→ Instructions for the task
Only the lines from the one containing "Enable the Variable" through the last line below should be written out, exactly and with both ends kept.

→ Given records
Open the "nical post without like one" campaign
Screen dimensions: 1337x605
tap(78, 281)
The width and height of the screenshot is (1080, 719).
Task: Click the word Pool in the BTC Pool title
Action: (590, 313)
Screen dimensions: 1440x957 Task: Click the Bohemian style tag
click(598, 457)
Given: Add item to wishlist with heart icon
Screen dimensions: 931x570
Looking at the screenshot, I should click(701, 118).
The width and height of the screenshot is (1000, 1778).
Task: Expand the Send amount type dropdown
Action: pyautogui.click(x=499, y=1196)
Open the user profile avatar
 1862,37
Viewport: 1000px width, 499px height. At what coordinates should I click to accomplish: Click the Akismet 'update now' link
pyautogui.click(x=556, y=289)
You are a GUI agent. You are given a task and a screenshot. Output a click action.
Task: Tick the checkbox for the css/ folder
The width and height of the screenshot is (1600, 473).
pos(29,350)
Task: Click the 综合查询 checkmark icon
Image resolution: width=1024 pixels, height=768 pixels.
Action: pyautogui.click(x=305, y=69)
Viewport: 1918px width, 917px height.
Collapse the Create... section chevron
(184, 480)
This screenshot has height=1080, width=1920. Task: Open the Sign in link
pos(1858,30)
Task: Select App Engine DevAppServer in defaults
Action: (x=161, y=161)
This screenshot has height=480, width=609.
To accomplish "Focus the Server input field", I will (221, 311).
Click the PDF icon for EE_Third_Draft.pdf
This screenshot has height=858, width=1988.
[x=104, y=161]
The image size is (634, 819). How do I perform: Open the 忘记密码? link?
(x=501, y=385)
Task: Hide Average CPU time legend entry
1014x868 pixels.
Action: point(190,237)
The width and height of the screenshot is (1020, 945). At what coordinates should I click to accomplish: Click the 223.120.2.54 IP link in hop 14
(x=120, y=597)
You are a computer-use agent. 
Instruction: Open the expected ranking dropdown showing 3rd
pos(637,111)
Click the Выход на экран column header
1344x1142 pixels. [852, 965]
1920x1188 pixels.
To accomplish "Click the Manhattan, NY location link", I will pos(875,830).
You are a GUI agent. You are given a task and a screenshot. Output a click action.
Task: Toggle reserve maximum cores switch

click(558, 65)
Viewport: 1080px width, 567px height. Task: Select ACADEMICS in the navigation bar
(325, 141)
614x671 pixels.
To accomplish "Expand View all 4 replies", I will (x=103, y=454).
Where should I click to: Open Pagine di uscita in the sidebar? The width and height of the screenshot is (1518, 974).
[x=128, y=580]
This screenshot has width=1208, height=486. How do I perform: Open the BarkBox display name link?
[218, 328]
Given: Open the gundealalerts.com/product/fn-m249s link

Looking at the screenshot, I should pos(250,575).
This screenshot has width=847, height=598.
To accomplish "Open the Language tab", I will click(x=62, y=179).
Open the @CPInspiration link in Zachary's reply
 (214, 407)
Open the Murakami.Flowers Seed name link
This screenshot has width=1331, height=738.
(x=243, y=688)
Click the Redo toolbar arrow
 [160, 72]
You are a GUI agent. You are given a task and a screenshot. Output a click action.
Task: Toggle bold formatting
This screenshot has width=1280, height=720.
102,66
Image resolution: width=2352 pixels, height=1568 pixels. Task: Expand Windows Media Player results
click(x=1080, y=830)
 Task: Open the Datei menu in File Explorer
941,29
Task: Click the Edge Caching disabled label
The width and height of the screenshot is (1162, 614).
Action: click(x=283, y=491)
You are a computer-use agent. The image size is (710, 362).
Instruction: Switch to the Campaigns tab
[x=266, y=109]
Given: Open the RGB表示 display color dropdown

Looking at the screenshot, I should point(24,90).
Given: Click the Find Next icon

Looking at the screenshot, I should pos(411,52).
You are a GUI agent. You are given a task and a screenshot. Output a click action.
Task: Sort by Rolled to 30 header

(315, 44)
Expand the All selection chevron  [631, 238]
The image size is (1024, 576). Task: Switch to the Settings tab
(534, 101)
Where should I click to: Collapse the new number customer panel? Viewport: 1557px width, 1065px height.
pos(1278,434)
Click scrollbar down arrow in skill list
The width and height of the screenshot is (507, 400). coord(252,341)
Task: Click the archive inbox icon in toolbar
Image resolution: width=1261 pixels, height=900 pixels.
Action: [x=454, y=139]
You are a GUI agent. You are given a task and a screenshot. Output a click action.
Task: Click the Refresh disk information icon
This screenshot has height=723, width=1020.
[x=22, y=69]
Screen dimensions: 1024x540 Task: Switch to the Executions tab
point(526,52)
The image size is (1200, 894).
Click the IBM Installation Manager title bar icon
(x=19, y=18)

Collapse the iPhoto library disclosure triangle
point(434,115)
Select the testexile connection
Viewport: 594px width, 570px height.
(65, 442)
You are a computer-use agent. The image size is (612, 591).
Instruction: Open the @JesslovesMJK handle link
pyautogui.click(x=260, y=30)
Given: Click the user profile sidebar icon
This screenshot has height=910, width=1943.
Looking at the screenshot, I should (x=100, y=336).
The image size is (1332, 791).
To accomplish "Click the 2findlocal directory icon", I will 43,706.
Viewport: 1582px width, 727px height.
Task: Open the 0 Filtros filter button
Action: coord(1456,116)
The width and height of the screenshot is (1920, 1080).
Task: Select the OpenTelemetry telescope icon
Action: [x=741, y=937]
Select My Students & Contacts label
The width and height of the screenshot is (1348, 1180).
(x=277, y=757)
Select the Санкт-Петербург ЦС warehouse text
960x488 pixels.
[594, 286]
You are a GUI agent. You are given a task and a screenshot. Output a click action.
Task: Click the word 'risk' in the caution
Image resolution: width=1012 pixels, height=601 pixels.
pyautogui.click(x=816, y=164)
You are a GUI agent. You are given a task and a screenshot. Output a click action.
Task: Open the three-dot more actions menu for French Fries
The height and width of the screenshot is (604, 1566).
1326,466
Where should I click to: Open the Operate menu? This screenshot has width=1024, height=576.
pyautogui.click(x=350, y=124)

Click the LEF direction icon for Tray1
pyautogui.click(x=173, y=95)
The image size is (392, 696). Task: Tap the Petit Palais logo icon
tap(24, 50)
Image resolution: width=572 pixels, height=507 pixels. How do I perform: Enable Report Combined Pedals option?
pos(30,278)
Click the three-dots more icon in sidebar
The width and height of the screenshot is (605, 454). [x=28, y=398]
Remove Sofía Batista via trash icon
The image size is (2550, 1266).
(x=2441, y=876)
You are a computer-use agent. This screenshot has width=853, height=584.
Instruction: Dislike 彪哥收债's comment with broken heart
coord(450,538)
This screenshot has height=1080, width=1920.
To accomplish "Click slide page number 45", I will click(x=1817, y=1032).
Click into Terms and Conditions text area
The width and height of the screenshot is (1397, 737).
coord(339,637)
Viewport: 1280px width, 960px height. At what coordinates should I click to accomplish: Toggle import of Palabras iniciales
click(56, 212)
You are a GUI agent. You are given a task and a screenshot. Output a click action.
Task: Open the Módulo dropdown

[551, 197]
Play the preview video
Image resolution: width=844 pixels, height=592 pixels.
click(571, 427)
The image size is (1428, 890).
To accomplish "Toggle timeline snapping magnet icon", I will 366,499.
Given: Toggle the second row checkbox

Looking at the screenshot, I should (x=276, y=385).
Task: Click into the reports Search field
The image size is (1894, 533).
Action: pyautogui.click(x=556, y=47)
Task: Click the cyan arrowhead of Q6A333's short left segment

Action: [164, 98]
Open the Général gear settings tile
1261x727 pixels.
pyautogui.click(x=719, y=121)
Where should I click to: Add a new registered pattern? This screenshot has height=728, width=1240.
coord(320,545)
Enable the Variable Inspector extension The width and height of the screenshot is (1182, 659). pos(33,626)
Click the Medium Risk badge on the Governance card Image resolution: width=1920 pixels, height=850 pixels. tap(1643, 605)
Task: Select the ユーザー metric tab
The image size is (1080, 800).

→ Exercise output
Enable the Variable Inspector extension The width and height of the screenshot is (1182, 659). pos(33,626)
Click the Medium Risk badge on the Governance card Image resolution: width=1920 pixels, height=850 pixels. tap(1643, 605)
Task: Select the ユーザー metric tab
The image size is (1080, 800).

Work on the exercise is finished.